Abstract
Until the beginning of the nineteenth century, the Assyrians belonging to either of the two branches of Eastern Christianity (Jacobite and Nestorian) remained little known community scattered throughout Ottoman and Persian territory. They were supposed to be the earliest Christians and spoke the same language as the Jesus had spoken. When they were discovered by the Western scholars, missionaries and archeologists in the mid-nineteenth century, they were called as "the lost tribe" with great excitement. This theory invested the people with a fictitious, sentimental interest. It is based on a supposed tradition among the people themselves and upon certain resemblances in customs to the Jews. But after that time the internal unity and the external relations of Assyrian community underwent a drastic change. Western Christianity, particularly protestant missionaries exerted their power and influences by using schools and hospitals as the instruments and split the Assyrians along sectarian lines. In terms of external relations this process simply alienated Assyrians from Ottoman and Persian authorities and increased animosity with the Turks and the Kurds who were their neighbors for so long in the same territories.

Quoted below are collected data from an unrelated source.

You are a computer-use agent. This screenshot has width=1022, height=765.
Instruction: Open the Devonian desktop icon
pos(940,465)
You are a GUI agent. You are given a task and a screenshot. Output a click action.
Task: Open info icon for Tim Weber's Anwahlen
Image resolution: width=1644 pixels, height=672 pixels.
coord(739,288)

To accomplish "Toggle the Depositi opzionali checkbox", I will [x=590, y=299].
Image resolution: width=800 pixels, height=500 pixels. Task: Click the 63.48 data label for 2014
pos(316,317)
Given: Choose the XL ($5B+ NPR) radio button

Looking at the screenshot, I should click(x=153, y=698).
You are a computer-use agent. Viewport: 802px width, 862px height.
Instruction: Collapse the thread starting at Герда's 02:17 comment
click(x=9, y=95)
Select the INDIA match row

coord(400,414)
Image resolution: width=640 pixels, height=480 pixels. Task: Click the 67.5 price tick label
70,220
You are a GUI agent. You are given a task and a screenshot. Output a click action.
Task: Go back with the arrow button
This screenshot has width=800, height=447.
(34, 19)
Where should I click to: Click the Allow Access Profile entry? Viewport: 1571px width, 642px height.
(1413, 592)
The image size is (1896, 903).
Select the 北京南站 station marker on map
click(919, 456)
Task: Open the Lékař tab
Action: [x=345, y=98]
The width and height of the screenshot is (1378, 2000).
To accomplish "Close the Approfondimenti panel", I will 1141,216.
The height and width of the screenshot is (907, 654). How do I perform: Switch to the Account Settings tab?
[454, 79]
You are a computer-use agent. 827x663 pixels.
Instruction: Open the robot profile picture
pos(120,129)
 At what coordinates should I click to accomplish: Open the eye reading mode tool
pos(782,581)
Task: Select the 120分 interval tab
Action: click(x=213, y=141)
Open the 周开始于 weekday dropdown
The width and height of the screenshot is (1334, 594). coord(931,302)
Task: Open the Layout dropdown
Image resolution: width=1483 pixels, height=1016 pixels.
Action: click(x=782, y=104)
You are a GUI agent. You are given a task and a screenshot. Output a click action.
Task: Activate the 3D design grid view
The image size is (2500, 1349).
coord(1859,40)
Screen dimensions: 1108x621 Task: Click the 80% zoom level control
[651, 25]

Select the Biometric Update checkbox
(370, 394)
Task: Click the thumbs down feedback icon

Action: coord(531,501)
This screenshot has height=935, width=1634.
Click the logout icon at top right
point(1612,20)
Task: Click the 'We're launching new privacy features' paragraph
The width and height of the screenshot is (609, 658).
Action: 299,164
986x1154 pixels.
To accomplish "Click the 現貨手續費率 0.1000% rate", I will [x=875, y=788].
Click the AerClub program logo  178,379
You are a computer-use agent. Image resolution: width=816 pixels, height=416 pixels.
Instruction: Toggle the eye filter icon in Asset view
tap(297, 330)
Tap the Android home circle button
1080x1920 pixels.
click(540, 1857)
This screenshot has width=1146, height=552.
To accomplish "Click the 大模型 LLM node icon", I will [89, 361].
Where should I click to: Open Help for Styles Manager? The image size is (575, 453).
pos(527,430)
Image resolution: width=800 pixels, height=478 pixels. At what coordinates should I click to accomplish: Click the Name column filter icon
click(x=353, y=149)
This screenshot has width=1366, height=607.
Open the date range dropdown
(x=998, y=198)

When World War I started, they found themselves inevitably in the midst of the conflict between the Ottoman Empire and the Allied powers. While Jacobites kept generally their silence during the war being faithful to the Ottoman administration; Nestorians became a part of the war by encouragement of Russia and Britain and took their place in World War I as "the smallest ally" of the Allies.
The purpose of this paper is to analyze the position of the Assyrians in the Allied political maneuvers during the WW I. As the "smallest ally" of the Allies how they had turned to the losers and although they had spent sufficient effort during the war, why they had not taken their share in the new order formed in Middle East after the war are the questions to be dealt with.